The issues before the data mining are often complex, correspondingly also the added value is expected responses, they require an experienced eye. The tools also require a great deal of knowledge and a little courage to take ownership of their documentation. The opposite would only take a miracle: imagine how effortlessly detect hidden information, usually embedded in noise, which defy instinct and the accuracy of which is revealed only globally?
However, data mining provides a misleading appearance. Indeed, whatever the method, whoever manipulates data always produces a result. This is encouraging and it seems easy. But beyond a wide range of reasonable responses are an even greater number of responses fanciful (mismatch between the data, objectives, methodology and the various parameters). These mirages are common; they are simply to show things that do not exist instead of things that are hidden. It is therefore necessary to prune those wrong answers to choose run its course, among the reasonable results, those who best meet the objectives.
If we retain only one recommendation that it would never stop at the first result. Must be calculated, recalculate, compare, interpret, refine…

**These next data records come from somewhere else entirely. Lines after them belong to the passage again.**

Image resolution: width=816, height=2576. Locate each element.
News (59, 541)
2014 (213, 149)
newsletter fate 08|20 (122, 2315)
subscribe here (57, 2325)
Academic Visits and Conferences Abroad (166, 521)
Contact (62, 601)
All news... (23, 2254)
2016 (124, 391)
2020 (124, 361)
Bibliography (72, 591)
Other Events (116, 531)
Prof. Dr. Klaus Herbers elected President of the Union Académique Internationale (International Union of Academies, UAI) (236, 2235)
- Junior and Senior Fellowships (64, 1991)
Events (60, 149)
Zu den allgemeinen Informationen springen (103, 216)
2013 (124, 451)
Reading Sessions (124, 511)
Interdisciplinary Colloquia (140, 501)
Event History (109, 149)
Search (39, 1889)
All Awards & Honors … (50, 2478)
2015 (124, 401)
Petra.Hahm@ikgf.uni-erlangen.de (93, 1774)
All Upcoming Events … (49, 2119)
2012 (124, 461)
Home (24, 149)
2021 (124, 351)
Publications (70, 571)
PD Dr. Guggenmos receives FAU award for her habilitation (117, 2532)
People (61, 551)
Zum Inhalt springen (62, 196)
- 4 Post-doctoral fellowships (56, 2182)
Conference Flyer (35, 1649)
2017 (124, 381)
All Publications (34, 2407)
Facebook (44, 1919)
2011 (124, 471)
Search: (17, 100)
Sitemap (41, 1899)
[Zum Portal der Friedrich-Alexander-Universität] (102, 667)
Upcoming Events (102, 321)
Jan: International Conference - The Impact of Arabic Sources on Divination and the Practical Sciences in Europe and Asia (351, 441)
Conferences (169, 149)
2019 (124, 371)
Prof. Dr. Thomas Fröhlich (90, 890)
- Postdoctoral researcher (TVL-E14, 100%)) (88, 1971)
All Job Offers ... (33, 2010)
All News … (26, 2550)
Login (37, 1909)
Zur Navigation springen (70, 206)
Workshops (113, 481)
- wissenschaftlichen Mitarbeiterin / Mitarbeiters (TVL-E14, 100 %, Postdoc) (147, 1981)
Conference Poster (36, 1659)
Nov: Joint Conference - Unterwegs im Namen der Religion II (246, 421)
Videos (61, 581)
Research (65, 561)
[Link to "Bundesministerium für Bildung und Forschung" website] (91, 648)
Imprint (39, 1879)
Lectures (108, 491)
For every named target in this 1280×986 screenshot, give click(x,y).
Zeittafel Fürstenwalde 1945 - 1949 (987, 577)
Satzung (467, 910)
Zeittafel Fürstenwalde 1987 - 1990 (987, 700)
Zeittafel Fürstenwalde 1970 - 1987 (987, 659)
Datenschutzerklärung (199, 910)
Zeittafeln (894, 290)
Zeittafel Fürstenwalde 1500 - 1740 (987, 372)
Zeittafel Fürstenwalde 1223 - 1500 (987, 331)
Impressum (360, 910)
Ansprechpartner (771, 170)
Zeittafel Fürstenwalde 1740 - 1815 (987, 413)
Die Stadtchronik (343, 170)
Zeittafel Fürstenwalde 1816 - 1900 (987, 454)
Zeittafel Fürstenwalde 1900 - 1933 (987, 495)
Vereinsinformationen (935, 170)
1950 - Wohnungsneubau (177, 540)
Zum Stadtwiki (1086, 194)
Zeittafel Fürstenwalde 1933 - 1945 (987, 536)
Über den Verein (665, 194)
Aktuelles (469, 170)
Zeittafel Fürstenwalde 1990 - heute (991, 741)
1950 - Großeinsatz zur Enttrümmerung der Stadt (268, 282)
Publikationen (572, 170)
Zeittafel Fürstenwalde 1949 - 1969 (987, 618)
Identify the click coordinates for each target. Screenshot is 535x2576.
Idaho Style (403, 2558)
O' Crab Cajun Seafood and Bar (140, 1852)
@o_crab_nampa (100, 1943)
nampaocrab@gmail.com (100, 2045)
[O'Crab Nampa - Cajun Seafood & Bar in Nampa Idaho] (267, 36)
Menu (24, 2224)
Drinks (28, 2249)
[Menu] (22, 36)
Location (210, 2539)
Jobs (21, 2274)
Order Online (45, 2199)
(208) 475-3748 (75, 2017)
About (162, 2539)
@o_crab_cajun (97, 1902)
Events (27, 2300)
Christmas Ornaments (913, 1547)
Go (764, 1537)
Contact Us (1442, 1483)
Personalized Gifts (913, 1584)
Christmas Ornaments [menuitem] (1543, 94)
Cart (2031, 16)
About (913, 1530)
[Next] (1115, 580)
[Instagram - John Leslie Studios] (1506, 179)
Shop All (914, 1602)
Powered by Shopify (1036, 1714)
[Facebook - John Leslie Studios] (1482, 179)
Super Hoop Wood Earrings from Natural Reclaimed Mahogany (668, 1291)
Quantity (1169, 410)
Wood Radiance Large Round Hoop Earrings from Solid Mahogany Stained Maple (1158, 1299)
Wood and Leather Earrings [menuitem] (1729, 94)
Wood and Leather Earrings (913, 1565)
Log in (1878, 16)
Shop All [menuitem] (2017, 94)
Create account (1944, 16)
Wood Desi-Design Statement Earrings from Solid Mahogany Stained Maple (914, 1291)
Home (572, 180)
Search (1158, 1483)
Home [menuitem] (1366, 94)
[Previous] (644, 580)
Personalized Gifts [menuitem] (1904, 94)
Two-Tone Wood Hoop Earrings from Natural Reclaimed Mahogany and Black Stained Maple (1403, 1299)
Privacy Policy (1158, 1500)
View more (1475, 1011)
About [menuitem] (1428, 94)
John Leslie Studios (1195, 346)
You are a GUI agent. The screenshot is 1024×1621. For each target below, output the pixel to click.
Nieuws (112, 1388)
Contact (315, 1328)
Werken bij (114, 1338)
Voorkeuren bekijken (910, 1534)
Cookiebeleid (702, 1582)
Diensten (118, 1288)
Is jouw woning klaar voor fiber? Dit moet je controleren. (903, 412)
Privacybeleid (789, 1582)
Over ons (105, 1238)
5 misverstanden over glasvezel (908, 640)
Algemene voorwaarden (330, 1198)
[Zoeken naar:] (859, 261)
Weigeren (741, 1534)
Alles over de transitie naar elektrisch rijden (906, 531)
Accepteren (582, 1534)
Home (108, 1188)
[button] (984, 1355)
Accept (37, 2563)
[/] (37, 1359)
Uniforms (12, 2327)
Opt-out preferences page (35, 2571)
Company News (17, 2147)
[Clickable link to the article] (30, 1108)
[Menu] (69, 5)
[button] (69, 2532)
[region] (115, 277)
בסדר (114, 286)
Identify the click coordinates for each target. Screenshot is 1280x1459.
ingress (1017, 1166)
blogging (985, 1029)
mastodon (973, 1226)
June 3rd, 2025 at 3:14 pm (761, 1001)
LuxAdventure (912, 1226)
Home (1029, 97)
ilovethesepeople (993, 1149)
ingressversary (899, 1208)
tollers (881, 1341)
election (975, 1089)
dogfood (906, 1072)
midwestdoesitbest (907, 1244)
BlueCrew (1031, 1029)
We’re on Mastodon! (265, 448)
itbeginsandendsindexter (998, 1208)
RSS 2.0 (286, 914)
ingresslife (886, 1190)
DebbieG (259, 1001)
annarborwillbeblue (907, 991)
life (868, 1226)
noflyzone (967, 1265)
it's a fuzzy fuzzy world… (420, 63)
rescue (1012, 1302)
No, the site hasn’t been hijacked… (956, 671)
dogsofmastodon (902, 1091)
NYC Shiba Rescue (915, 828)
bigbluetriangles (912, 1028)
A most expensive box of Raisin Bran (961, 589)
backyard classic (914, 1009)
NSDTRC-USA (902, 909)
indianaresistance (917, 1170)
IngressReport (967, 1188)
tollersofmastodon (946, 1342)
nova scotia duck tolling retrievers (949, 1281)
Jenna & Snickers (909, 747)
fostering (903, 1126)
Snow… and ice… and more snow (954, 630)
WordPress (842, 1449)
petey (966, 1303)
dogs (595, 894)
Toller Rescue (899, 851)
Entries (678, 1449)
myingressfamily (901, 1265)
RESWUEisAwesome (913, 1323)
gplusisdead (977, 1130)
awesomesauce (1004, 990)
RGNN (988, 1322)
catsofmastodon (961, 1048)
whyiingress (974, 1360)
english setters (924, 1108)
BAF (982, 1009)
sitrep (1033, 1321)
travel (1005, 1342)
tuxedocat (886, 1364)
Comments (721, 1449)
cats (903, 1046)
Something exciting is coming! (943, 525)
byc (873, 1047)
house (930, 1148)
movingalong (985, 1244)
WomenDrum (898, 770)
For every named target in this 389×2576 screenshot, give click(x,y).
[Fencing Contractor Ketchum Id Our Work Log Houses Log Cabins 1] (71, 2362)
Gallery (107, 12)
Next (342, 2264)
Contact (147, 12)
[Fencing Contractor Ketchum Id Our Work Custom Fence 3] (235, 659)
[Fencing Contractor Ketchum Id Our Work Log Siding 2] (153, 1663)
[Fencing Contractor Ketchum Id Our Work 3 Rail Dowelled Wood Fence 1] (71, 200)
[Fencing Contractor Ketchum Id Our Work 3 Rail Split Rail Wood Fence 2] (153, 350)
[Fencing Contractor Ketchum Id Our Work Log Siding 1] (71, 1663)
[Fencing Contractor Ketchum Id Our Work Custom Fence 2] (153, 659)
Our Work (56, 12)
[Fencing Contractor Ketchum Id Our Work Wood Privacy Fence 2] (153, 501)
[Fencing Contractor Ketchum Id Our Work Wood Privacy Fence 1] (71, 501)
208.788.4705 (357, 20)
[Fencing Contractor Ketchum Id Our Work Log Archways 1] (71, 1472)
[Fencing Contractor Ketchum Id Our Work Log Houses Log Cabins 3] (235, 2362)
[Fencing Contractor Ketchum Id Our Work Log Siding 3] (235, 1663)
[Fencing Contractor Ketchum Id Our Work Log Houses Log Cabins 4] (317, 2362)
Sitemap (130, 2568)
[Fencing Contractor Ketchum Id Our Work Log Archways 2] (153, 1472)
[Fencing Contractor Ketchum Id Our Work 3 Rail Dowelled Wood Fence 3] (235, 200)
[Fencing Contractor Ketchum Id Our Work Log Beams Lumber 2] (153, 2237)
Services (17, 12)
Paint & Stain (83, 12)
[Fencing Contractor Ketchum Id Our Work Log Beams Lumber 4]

There is another common sense advice to avoid mirages: be based on robust results. This is not a spin, it’s a real board. A result is valid, so robust; it is applicable to all data sets allowed by the class of problems we wish to solve. In other words if you work on 100 and the data obtained with a method results, then it is verified that applying the same method on 100 other data collected by the same process produces a different result reasonably close to the previous .
In fact it often makes a slightly different way: it has 100 data from start to finish, but you torture data long 60 only. When we approach a pleasant solution is applied without considering the 40 other data, or all of the 100. We can then obtain a first idea of the robustness of the solution.